The central bank said global market moves at the start of the year were driven by rising geopolitical tensions, concerns over central bank independence in advanced economies, and uncertainty over the future policy path of the Federal Reserve. These forces coincided with higher domestic foreign exchange demand early in the year.
Bank Indonesia noted the rupiah’s performance remained broadly in line with regional peers affected by the same global sentiment. The South Korean won weakened 2.46 percent, while the Philippine peso fell 1.04 percent over the same period.
To maintain stability, the central bank continued a comprehensive stabilization policy through non deliverable forward intervention in offshore markets across Asia, Europe, and the United States. It also intervened domestically via spot transactions, domestic non deliverable forwards, and purchases of government bonds in the secondary market.

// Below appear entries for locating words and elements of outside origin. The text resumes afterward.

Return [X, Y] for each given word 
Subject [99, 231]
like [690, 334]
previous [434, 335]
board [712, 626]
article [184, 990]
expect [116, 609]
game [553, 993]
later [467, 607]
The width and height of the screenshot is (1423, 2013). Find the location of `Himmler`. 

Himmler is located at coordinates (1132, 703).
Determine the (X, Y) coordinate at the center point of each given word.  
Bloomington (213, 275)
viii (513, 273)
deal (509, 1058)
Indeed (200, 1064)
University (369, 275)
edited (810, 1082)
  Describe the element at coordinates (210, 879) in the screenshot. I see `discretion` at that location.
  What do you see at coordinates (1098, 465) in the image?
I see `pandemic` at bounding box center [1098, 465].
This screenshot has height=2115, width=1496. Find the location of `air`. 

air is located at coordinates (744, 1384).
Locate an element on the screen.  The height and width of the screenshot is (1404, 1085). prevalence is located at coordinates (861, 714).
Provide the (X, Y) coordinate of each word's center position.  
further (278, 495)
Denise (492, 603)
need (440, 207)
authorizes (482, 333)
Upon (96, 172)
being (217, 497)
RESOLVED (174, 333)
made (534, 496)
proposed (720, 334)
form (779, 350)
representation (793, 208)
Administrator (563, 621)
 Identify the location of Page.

The rupiah also drew support from ongoing foreign capital inflows, particularly into Bank Indonesia Rupiah Securities and equities, which posted net inflows of Rp 11.11 trillion in January 2026. Investor confidence remained positive, reflected in Indonesia’s five year credit default swap premium holding at a low level of around 72 basis points.
External resilience stayed solid as foreign exchange reserves reached $156.5 billion at end December 2025, equivalent to 6.4 months of imports. Bank Indonesia said it would remain active in the market to ensure the rupiah moved in line with fundamentals and orderly market mechanisms.
The central bank added it would continue optimizing pro market monetary operations to strengthen policy transmission and ensure adequate liquidity. These measures aim to support sustainable economic growth while keeping inflation on target and preserving exchange rate stability.